Copy the data word for word, starting at the line that contains "Click the €2,00 bet amount" and ending at the line that contains "[x=216, y=341]", both included. Leave out the pictures.

**Entries supplied:**

━━━━━━━━━━━━━━━━

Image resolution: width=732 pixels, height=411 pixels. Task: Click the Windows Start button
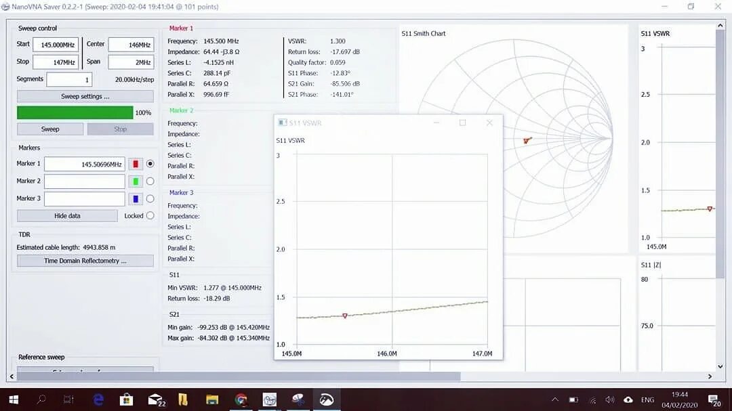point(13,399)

━━━━━━━━━━━━━━━━

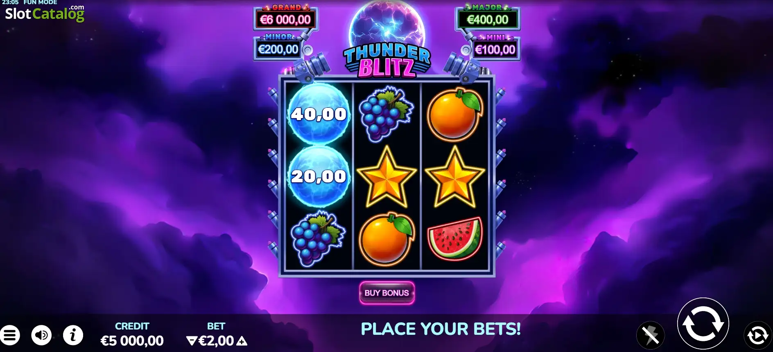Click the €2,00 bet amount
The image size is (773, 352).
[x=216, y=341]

━━━━━━━━━━━━━━━━

**The solution:**
Click the €2,00 bet amount
The image size is (773, 352).
[x=216, y=341]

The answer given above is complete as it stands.